* BEGIN Quoted text *

Order of Differential Equation:-

Differential Equations are classified on the basis of the order. Order of a differential equation is the order of the highest derivative (also known as differential coefficient) present in the equation.

Example (i):

\(\begin{array}{l}\frac{d^3 x}{dx^3} + 3x\frac{dy}{dx} = e^y\end{array} \)

In this equation, the order of the highest derivative is 3 hence, this is a third order differential equation.

Example (ii) : –

\(\begin{array}{l} (\frac{d^2 y}{dx^2})^ 4 + \frac{dy}{dx}= 3 \end{array} \)

This equation represents a second order differential equation.

This way we can have higher order differential equations i.e.

\(\begin{array}{l} n^{th}\end{array} \)
order differential equations.

Differential-Equation

First order differential equation:

The order of highest derivative in case of first order differential equations is 1. A linear differential equation has order 1. In case of linear differential equations, the first derivative is the highest order derivative.

\(\begin{array}{l}\frac{dy}{dx} + Py = Q \end{array} \)

P and Q are either constants or functions of the independent variable only.

This represents a linear differential equation whose order is 1.

Example:

\(\begin{array}{l} \frac{dy}{dx} + (x^2 + 5)y = \frac{x}{5} \end{array} \)

This also represents a First order Differential Equation.

Second Order Differential Equation:

When the order of the highest derivative present is 2, then it is a second order differential equation.

Example:

\(\begin{array}{l}\frac{d^2 y}{dx^2} + (x^3 + 3x) y = 9 \end{array} \)

In this example, the order of the highest derivative is 2. Therefore, it is a second order differential equation.

Degree of Differential Equation:

The degree of the differential equation is represented by the power of the highest order derivative in the given differential equation.

The differential equation must be a polynomial equation in derivatives for the degree to be defined.

Example 1:-

\(\begin{array}{l}\frac{d^4 y}{dx^4} + (\frac{d^2 y}{dx^2})^2 – 3\frac{dy}{dx} + y = 9 \end{array} \)

Here, the exponent of the highest order derivative is one and the given differential equation is a polynomial equation in derivatives. Hence, the degree of this equation is 1.

Example 2:

\(\begin{array}{l} [\frac{d^2 y}{dx^2} + (\frac{dy}{dx})^2]^4 = k^2(\frac{d^3 y}{dx^3})^2\end{array} \)

The order of this equation is 3 and the degree is 2 as the highest derivative is of order 3 and the exponent raised to the highest derivative is 2.

When the Degree of Differential Equation is not Defined?

It is not possible every time that we can find the degree of given differential equation. The degree of any differential equation can be found when it is in the form a polynomial; otherwise, the degree cannot be defined.

Suppose in a differential equation dy/dx = tan (x + y), the degree is 1, whereas for a differential equation tan (dy/dx) = x + y, the degree is not defined. These type of differential equations can be observed with other trigonometry functions such as sine, cosine and so on.

Let us see some more examples on finding the degree and order of differential equations.

* END Quoted text *
* BEGIN Dataset section *

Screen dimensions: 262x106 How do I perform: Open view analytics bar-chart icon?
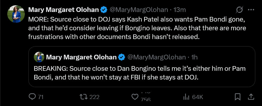tap(186, 97)
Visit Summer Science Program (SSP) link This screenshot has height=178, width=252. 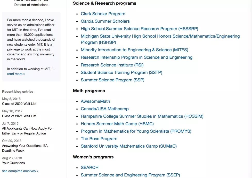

* END Dataset section *

■ **Task instructions**
1/ From the text on the order and degree of differential equations, transcribe the passage from "P and Q are" up to and including "then it is a second order differential equation.".
2/ Summarize the text on the order and degree of differential equations in two sentences.

■ **The responses**
1/
P and Q are either constants or functions of the independent variable only.

This represents a linear differential equation whose order is 1.

Example:

\(\begin{array}{l} \frac{dy}{dx} + (x^2 + 5)y = \frac{x}{5} \end{array} \)

This also represents a First order Differential Equation.

Second Order Differential Equation:

When the order of the highest derivative present is 2, then it is a second order differential equation.

2/ The order of a differential equation is the order of the highest derivative in it, so an equation whose highest derivative is the first is first order and one whose highest is the second is second order. The degree is the power of the highest order derivative and can be defined only when the equation is a polynomial in its derivatives, so dy/dx = tan (x + y) has degree 1 while tan (dy/dx) = x + y has no defined degree.